*Exercise goal*.
Please return every line of the items below that contains the word "should".
+---+
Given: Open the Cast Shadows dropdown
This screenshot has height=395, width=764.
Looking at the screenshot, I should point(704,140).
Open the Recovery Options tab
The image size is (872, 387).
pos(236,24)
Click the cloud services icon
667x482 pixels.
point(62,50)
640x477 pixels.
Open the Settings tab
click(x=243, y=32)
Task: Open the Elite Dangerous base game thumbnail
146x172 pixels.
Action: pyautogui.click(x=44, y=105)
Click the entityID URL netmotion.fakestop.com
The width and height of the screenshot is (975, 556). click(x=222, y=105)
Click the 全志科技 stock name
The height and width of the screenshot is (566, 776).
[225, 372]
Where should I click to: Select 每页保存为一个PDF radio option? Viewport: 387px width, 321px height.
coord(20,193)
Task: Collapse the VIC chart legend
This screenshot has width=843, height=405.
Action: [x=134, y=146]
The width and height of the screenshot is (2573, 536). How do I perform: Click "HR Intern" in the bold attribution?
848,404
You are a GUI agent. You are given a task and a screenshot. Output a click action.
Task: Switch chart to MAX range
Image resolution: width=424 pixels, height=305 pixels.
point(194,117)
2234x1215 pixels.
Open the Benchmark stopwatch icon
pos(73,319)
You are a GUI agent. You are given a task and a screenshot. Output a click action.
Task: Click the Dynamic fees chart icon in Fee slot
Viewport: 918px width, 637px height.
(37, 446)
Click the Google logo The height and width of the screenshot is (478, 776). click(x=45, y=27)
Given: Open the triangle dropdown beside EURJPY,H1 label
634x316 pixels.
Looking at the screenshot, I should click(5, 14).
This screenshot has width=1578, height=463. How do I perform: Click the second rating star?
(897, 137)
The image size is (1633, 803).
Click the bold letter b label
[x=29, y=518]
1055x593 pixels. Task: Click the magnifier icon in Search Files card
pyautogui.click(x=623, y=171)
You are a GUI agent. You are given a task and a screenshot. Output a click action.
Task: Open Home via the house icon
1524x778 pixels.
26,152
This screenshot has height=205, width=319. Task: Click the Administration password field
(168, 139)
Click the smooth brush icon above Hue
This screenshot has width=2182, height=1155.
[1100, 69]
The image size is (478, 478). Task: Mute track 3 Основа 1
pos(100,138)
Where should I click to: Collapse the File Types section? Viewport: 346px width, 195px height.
+---+
*Correct response*.
Looking at the screenshot, I should point(704,140).
Where should I click to: Select 每页保存为一个PDF radio option? Viewport: 387px width, 321px height.
Looking at the screenshot, I should click(5, 14).
Where should I click to: Collapse the File Types section? Viewport: 346px width, 195px height.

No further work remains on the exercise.